_WORK INSTRUCTION 1_. In the Gediminas Budnikas text, which team was he with from 1964 to 1973?
_WORK INSTRUCTION 2_. Pick up the Gediminas Budnikas biography after its last sentence and keep writing.

_SELECTED EXTRACT_.

Personal information
- Born: February 11, 1944 Paąžuoliai, Ostland, Nazi Germany
- Height: 6 ft 7 in (201 cm)
- Weight: ~220 lb (100 kg)

= Gediminas Budnikas =

Lithuanian basketball player (born 1944)

Gediminas Budnikas (born February 11, 1944, in Paąžuoliai) is a retired Lithuanian basketball player, most notable for his career with Žalgiris from 1964 to 1973.

==Biography==
Both partisans, his parents died on July 26, 1945, fighting for Lithuanian freedom. Gediminas and his brothers, Juozas and Antanas, grew up with relatives. In 1959, Gediminas graduated eight classes at Kaunas IV secondary school and finished Kaunas Food Industry Technical College. In 1979, he graduated from Vilnius University Kaunas Faculty of Humanities and, in 2005, in public administration at Kaunas University of Technology.

_SOURCE MATERIAL_.

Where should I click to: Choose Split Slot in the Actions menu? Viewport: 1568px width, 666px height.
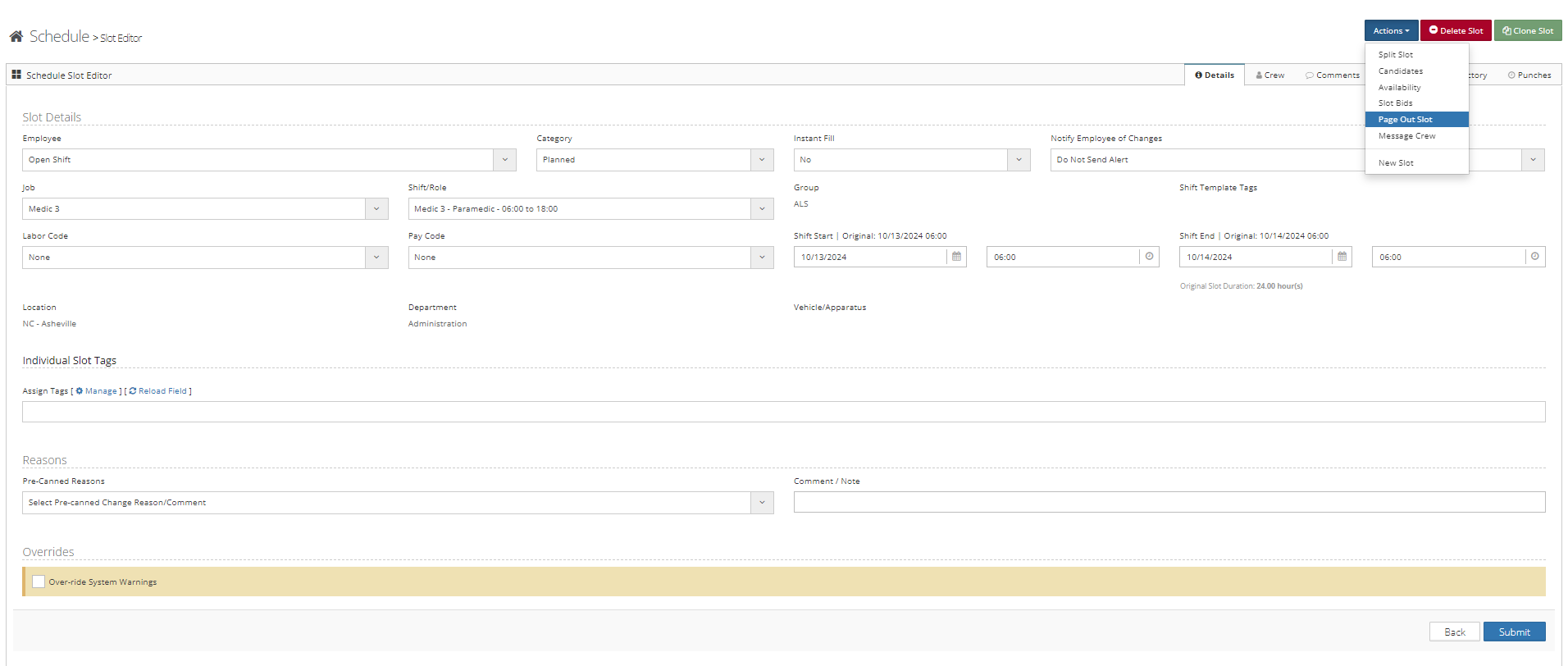1395,55
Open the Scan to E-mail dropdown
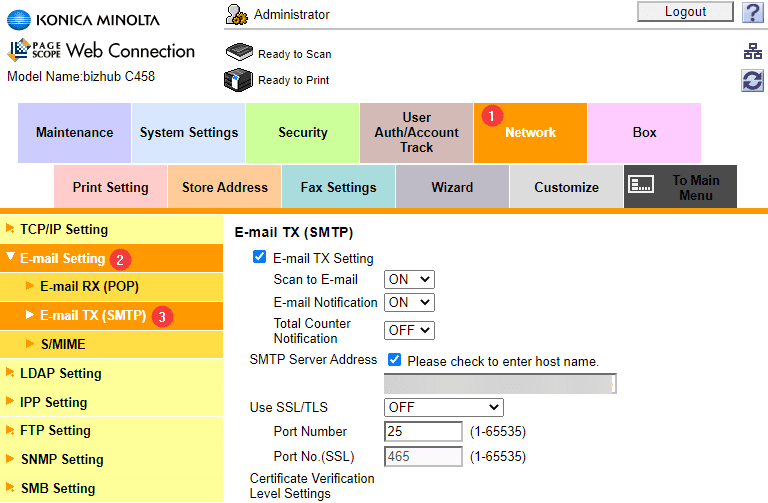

_TASK ANSWER 1_. Žalgiris.

_TASK ANSWER 2_.
==Professional sports career==
In 1962, Budnikas was invited to join Žalgiris team. In 1962-1974 he was a member of the Lithuanian Soviet Socialist Republic national team. In 1973, he became a USSR basketball championship prizewinner and later won the Lithuanian league eight times. In 1997 (Helsinki), 1998 (Montevideo) and in 2001 (Ljubljana) he was a member of the Lithuania seniors basketball world champion team. Budnikas also won the European seniors championship in Riga in 2000.

He is a member of the Žalgiris board.